I just hope the OSS drivers don't get stuck in a for(; loop trying to fix the infrastructure / architecture indefinitely. The extremely frequent hardware generation jumps have been making it nearly impossible for the open source 3d stack to settle on an architecture and give driver developers time to work on the more difficult optimizations. The driver developers are constantly stuck fighting a battle between four things demanding their time: time on new hardware support, time on optimizations, time spent working on the infrastructure of the next architecture, and time spent porting old hardware to the new architecture. There aren't enough developers to work on all four of those issues adequately, so you have two options: either increase the number of man-hours dedicated to OSS driver development, or, lacking that, eliminate one of the tasks demanding their time. I propose the latter. Specifically, eliminate the time spent working on new architectures. Just draw a line in the sand at Gallium3d, and stop rewriting stuff all the time. Commit to a stable API and then optimize, so people can actually get some good use out of their hardware without resorting to fglrx or Windows.

I don't think Gallium3d will be the end-all be-all of 3d architectures. Either the APIs within it will eventually change in such major ways that existing drivers will need to be practically rewritten, or some different 3d architecture by another company will crop up and take its place. This is a practical necessity because, with new GPUs come new demands on the software stack, and these simply can't be worked into the existing architecture without breaking existing code.

That's understandable, but the existence of new demanding hardware shouldn't spell the end of optimization potential for old cards with the old architecture.

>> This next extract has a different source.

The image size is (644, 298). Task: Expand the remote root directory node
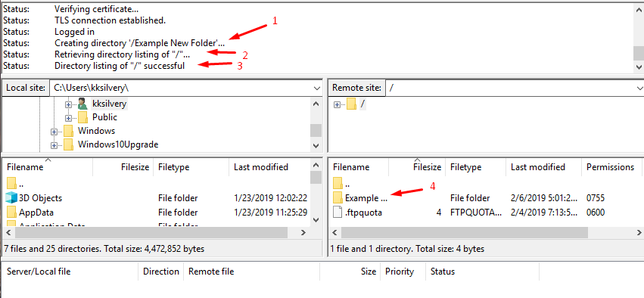pos(338,104)
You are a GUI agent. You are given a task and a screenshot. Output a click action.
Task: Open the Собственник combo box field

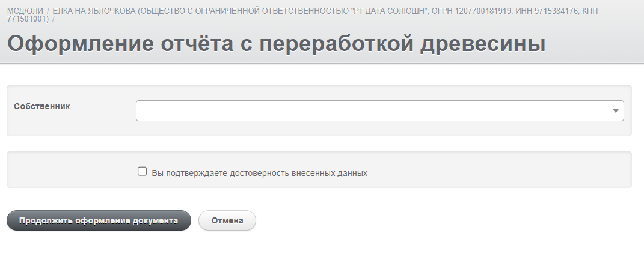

Personally I think r300g is an exception to this rule: moving from classic mesa to gallium is a completely different kind of architecture shift, and one that makes a lot of sense. But when gallium starts bumping its internal API to v1.0, v2.0, v3.0 to support new hardware, optimization should continue on r300g vs gallium 0.4, unless upgrading it to work with later gallium versions is appreciably easy (which is definitely not something I think can be taken for granted).

Either an increase in salaried company manpower or a sea of new, complete, public documentation would ease concerns about there being enough time for all four of the developers' tasks to be completed efficiently, but I'm pretty sure that both improved manpower and documentation are being stonewalled indefinitely by Linux's relative insignificance.

I just think it would do a lot of good to sit down and optimize at least one of the drivers so it is competitive with Catalyst and renders correctly 99% of the time. These tasks go hand in hand; they both require a careful attention to the OpenGL implementation, with an eye towards desktop / consumer use, 3d gaming, and real-time 3d visualization apps. But these more difficult optimizations will never get invested in if the developers feel that the platform on which they write their code is about to evaporate, which is I think why OSS graphics drivers have remained so poor performance-wise for many years.